The invitation was given openly and Jack had no hesitation in accepting it, curious to know how the elusive Barrington Fox would appear on closer acquaintance.
They walked together across the railway lines and past unkempt hedges of Duranta in full bloom towards the group of residences reserved for officials of the Railway, each within its own garden and bounded by barbed wire as a protection against stray cattle.
The Traffic Superintendent's house was built on a more generous scale than the others, though uniformly of red brick picked out with buff. Shallow arches supported the concrete roof, and the verandah in front was gay with ornamental pot-plants and palms of luxuriant growth. Many doors opened upon it, and through them could be seen a lamplit and graceful interior, veiled by misty lace curtains. The verandah itself was left for the moon to illuminate.
Long residence in India and natural good taste had taught Mrs. Fox the art of furnishing with an eye to the needs of the climate, so that her rooms had the charm of restfulness, ease, and coolness. Most of her drawing-room chairs were of Singapur rush-work; the mat was of green grass, the punkha frills of art muslin.
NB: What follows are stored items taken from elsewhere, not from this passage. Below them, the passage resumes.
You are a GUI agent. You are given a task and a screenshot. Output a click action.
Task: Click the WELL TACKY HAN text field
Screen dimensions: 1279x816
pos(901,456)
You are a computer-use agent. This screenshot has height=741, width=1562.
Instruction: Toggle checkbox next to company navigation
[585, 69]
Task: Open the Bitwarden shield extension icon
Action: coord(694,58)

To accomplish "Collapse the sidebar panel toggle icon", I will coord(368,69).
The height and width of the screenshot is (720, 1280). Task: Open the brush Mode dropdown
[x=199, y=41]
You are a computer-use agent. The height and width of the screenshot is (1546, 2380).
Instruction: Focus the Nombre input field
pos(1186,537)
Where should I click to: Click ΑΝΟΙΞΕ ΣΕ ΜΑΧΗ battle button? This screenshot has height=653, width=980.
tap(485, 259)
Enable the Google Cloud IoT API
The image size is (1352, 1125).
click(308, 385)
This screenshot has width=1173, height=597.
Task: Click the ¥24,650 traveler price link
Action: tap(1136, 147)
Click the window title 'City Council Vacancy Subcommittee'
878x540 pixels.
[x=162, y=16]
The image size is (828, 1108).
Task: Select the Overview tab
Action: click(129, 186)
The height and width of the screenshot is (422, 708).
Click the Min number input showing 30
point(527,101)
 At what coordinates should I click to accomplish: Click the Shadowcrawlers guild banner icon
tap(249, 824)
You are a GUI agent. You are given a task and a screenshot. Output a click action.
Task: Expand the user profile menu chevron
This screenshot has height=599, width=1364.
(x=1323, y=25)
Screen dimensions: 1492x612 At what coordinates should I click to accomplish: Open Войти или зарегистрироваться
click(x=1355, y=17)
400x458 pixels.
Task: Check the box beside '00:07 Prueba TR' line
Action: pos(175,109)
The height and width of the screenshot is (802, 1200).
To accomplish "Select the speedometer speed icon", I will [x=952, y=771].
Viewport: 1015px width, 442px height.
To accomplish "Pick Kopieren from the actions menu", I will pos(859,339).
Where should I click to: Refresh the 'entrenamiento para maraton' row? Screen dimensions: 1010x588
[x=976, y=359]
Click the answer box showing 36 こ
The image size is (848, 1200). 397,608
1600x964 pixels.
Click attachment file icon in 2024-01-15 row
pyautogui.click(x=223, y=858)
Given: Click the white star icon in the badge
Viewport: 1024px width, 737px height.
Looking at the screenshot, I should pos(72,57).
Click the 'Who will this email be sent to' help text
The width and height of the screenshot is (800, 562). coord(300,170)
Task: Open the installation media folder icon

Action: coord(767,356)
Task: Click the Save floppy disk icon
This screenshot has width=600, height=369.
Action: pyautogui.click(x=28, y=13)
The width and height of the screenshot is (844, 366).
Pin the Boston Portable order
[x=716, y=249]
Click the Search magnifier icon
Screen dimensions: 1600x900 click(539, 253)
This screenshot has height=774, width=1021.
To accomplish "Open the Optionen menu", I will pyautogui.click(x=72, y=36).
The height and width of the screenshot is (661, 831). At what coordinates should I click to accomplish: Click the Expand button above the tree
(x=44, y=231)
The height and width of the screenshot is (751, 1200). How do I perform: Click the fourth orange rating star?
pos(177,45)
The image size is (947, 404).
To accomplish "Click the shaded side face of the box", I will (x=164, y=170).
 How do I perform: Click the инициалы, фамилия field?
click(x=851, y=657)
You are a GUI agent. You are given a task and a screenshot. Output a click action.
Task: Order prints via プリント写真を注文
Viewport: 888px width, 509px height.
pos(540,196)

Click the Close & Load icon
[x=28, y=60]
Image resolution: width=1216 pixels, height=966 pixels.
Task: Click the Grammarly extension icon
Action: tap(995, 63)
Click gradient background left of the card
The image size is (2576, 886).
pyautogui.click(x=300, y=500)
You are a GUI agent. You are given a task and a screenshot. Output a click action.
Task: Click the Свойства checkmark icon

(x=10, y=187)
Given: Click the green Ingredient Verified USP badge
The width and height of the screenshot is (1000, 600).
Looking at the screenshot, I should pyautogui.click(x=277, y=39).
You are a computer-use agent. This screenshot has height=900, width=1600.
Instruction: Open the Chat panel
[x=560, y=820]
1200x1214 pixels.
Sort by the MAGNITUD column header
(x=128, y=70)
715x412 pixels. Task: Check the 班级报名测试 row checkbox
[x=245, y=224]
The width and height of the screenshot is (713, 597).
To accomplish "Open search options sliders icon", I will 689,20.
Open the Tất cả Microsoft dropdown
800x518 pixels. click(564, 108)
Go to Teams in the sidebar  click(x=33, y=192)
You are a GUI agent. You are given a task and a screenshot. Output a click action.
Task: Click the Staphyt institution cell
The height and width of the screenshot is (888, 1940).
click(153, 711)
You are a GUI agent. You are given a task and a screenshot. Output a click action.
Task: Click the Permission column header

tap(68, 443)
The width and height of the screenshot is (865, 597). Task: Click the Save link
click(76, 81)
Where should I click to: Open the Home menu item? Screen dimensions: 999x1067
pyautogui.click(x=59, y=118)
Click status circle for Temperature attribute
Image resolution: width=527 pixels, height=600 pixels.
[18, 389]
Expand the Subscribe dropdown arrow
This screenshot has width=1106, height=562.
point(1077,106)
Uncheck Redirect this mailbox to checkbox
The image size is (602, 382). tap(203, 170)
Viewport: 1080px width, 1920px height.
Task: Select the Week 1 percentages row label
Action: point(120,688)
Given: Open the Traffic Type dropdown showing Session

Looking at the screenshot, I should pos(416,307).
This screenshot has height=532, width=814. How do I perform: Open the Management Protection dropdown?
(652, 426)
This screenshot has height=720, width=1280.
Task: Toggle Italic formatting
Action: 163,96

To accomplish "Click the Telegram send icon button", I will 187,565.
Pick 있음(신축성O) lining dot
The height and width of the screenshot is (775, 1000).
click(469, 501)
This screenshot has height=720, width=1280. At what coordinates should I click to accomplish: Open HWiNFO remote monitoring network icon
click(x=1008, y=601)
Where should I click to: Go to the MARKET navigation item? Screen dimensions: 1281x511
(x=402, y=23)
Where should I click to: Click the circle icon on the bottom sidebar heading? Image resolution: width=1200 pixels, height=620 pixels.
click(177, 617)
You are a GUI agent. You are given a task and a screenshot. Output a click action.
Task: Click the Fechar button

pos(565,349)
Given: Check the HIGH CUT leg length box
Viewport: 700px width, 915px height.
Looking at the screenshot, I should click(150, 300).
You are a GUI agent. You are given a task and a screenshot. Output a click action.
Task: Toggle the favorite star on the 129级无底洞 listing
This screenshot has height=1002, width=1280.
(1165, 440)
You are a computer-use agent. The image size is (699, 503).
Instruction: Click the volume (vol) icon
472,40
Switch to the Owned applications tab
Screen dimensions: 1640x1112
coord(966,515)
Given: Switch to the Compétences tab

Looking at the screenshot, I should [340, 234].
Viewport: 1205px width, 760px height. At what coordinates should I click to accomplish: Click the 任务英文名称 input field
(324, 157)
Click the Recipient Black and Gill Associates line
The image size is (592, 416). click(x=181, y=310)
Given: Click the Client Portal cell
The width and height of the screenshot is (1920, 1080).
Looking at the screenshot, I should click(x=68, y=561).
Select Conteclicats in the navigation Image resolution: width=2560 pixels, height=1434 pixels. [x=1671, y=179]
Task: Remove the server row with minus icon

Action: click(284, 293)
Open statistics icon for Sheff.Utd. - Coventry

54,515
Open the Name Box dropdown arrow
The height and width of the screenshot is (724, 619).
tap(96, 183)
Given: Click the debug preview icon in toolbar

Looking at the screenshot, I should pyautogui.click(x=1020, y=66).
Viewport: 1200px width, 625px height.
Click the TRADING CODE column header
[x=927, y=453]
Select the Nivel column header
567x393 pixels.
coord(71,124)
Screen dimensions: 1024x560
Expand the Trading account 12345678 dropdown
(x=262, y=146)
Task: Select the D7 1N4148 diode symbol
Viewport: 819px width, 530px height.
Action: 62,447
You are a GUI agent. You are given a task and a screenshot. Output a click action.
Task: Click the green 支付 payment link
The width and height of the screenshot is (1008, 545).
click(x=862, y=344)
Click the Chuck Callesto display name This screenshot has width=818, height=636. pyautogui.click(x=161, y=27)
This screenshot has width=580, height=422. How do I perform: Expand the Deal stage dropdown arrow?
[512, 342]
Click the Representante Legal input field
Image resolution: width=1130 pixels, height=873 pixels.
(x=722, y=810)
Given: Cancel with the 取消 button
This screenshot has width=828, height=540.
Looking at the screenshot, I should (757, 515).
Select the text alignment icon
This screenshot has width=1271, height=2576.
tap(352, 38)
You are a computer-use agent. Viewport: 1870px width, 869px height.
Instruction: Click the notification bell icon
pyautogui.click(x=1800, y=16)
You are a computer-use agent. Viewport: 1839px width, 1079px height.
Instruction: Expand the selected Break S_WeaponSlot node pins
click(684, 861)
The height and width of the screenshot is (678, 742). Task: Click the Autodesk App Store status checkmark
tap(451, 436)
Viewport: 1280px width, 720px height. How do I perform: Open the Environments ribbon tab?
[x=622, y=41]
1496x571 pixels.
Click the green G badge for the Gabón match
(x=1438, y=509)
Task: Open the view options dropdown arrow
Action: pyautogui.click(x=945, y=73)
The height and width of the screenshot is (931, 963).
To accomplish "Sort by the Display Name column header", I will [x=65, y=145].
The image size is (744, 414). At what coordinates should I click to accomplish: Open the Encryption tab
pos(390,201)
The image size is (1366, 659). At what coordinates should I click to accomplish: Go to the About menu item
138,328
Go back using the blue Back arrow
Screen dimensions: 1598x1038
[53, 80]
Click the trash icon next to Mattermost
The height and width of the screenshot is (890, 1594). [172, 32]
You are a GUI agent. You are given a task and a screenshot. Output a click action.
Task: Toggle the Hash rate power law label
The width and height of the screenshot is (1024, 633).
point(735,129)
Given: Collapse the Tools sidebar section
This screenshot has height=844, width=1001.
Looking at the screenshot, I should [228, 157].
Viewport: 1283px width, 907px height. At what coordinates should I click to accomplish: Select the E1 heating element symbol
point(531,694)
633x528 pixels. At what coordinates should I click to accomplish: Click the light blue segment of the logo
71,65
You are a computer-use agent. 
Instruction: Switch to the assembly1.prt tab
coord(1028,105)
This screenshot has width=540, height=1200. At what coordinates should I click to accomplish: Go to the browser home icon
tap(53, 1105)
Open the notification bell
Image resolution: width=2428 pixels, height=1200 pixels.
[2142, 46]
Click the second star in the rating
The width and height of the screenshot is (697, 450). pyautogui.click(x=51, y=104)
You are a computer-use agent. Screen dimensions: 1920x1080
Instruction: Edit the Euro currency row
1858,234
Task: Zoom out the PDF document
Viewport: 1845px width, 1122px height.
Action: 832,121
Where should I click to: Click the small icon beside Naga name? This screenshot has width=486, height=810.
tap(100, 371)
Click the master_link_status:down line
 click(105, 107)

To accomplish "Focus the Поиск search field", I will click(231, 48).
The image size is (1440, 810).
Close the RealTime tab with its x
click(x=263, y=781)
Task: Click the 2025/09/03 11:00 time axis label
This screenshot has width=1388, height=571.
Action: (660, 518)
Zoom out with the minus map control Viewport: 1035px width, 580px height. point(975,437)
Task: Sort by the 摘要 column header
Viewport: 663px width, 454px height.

The walls were distempered in cool greys and neutral tints; while on all sides were palms, large and small, and china-grass in dainty flower-pots of coloured earthenware. A Japanese draught screen, embroidered in silk upon gauze and arranged carelessly, put a finish to the most picturesque drawing-room Jack had yet seen in Bengal.
Mr. Barrington Fox, however, was not at home. A telegram was found to have arrived, intimating that he had been detained at a wayside station.
"Such a nuisance!" Mrs. Fox exclaimed, laying down the telegram which, as a matter of fact, she had received earlier in the day. "You'll have to put up with only me. Do you mind?"
"It is not for me to mind," he answered awkwardly. "If you think I might stay, I shall be delighted."
"Then you shall. Who cares?—not my husband who has long ceased to mind what I do or how I am left to pass the time," she said bitterly.
"You must often be very lonely?" he ventured sympathetically. He had heard many rumours of Fox's neglect of his wife—of the temptations to which she was exposed and to which a woman placed as she was might be excused for yielding. Plenty of fellows paid court to her, and a good few had grown attached—yet, barring Smart who was a cad and a bounder, he was sure that none could cast a stone.
"I am always desperately lonely," she sighed, as she sank into a chesterfield and motioned him to the seat beside her. "You little know how it preys upon me; how I welcome a sympathetic friend! but—why speak of it?" she passed him her cigarette case, and they began to smoke companionably. "So few understand me," said she in subdued tones. "So many misunderstand! I ask you, what is life worth to a young woman in my position?" her chest heaved, her eyes filled with self-pity. "And who can stifle nature and be happy?—the ache for human sympathy—tenderness—love...." she brushed the moisture from her eyes with a diminutive handkerchief, and smiled a wintry smile. "I refuse to talk only of myself!—let us talk of you, dear Jack. You are a dear and I have so longed to make a friend of you," she interrupted herself to say.